SCOTTSDALE, Ariz. — Tim Lincecum had a nothing-special start Tuesday.

To be special, he’ll need to tighten the control on his fastball, which went off-course a few times in a five-inning stint — he allowed two runs and five hits — as part of a 5-3 loss to the Los Angeles Angels.

He’ll have one more “modified” start in which he’ll throw a few innings before Opening Day.

Lincecum acknowledged being unhappy going to three-ball counts twice on fellow pitcher Brad Mills. He also walked two batters while striking out two.

“It’s been frustrating as a pitcher just knowing that you can’t control a fastball ... your go-to pitch and the one every other pitch works off of,” Lincecum said. “When it’s not working and you can’t throw a strike to a pitcher who’s not swinging the bat, that’s frustrating.”

In spring training this year, “I wanted to try to eliminate some of the walk issues I’ve had in the past and throw more strikes. It seems to be an ongoing process,” he said.

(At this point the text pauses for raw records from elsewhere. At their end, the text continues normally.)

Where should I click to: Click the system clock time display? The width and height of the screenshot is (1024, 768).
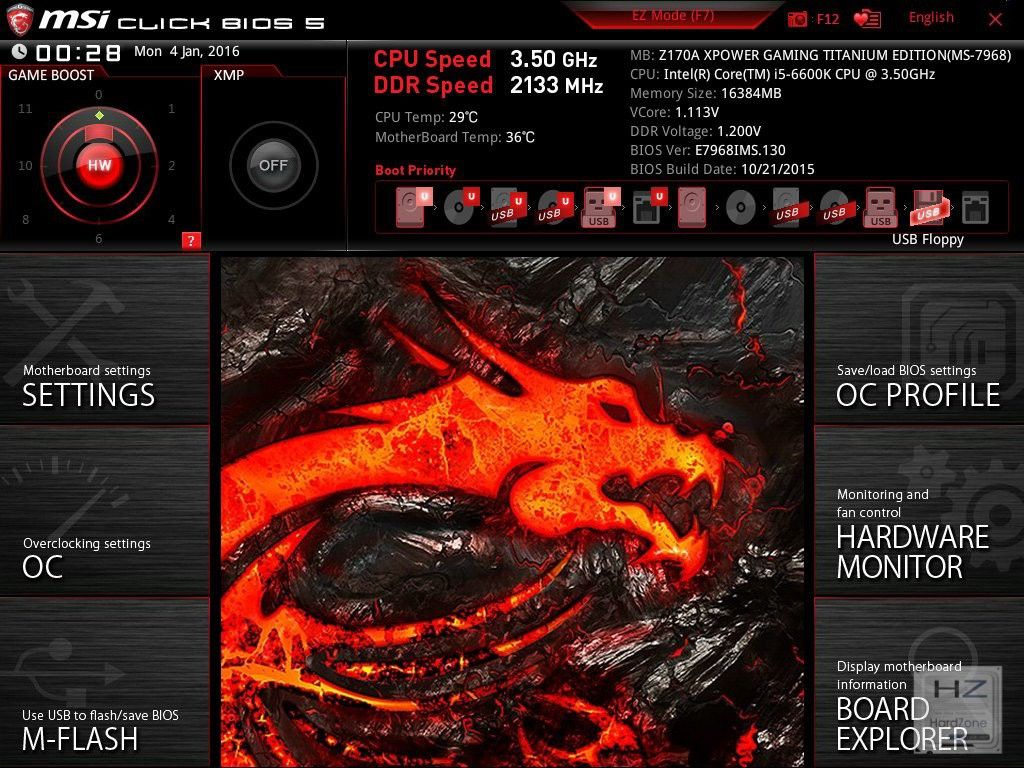pos(78,52)
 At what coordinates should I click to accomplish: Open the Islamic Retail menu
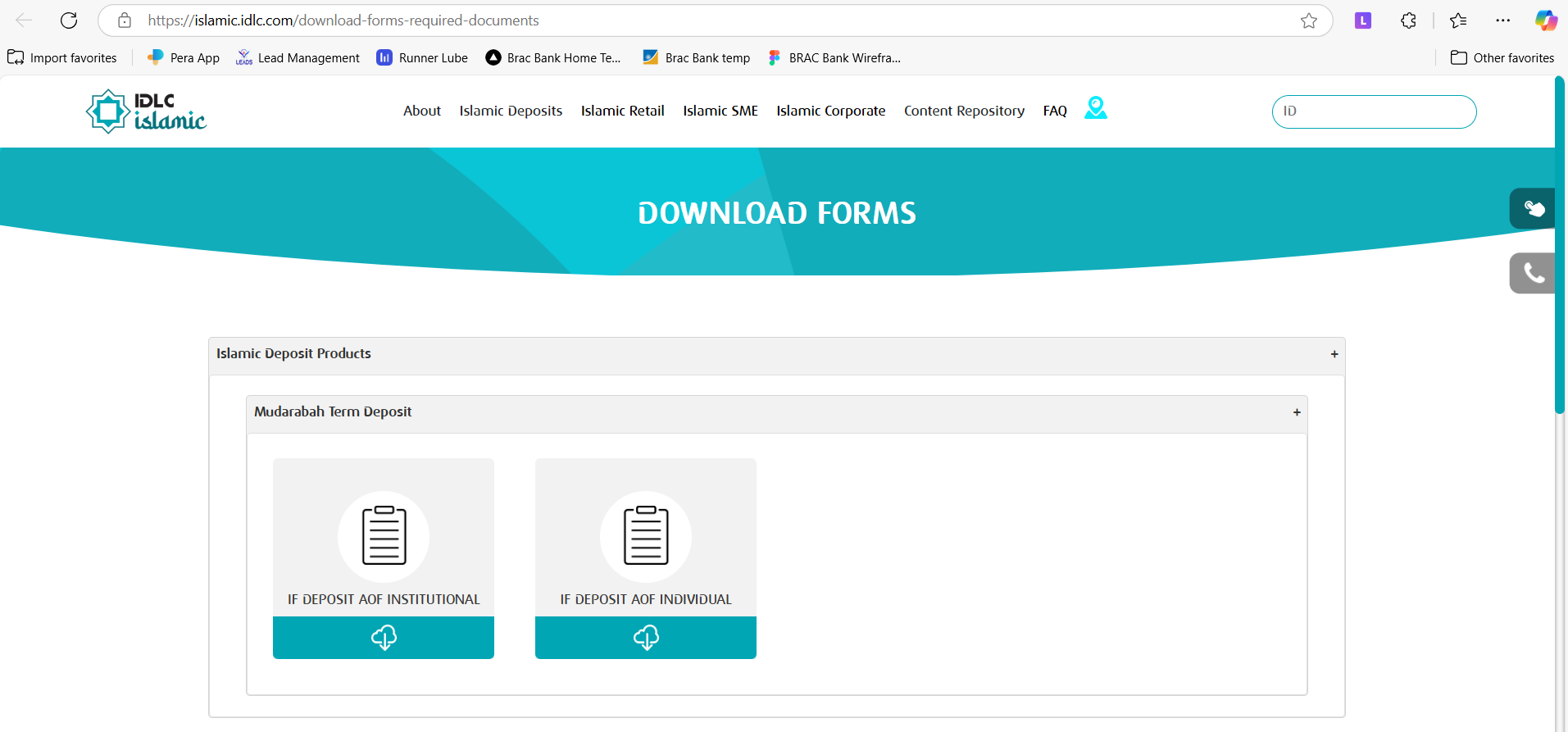click(x=622, y=111)
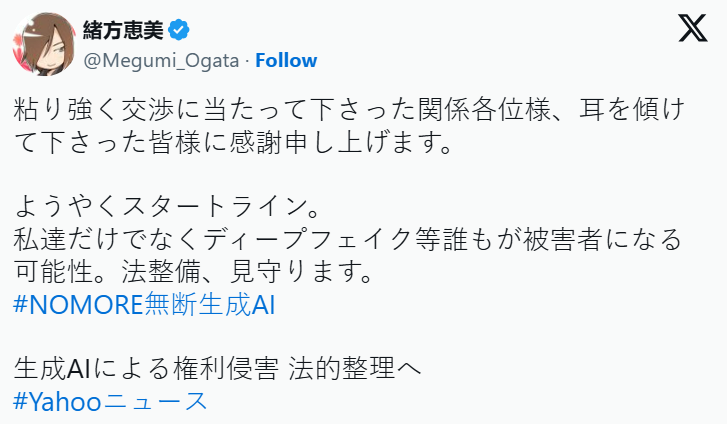Click the phrase 被害者になる
This screenshot has height=424, width=727.
click(602, 240)
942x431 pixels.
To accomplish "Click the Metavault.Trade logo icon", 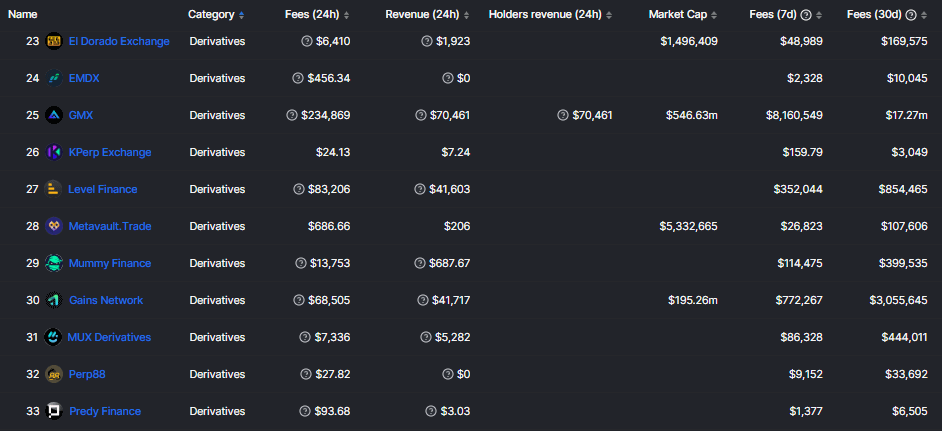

The Giants’ ace was much more enthusiastic about working with catcher Buster Posey, who turned 25 Tuesday, for the first time in a spring game.

“It was great getting him back out there and get a chance to throw to him outside of a bullpen [session],” Lincecum said.


Angel Pagan broke an 0-for-24 skid by stroking an eighth-inning double. But then he was promptly picked off second base.

Meanwhile, Gregor Blanco, went 2-for-4, raising his average to .356 and stole two bases.

Might Blanco, a nonroster invitee, start in center field and not the offseason addition Pagan?

“I can’t answer that right now,” Bochy said. “He’s done a great job. He’s made a lot of noise in this camp. We’re excited to have him. I can’t answer it, though.”

As for Pagan’s scuffles, Bochy said: “I see him battling himself a little to be honest.”

In general, “We’re not swinging the bats very well,” Bochy said. “It’s been going on four or five days now. You’d like to see the offense pick up a little bit. That was our biggest issue last year: scoring runs.”


Even as a first baseman, Brandon Belt showed a tremendous throwing arm. He caught a pop-up near the fence in foul ground in short right field, then fired a bullet to third base, keeping Albert Pujols, who had doubled, from even thinking about trying to tag up and advance.


Hector Sanchez continued his bid for a roster spot with a pinch-hit single in the eighth. That raised his average to .405. If they add Sanchez, the Giants likely will have three catchers on the roster, though Sanchez would be viewed almost exclusively as a hitter.


A fan sitting behind the Angels’ third-base dugout was hit by a piece of a bat shattered by the Angels’ Mark Trumbo. She was escorted to a hospital across the street, where she was treated, but she managed to walk on her own. “That was a shame,” Angels manager Mike Scioscia said. “That thing ... was helicoptering. You were praying it wasn’t going to hit anyone, and unfortunately it did.” The Giants identified the injured fan as Kathleen Dunnivan, 50, of Bethesda, Md.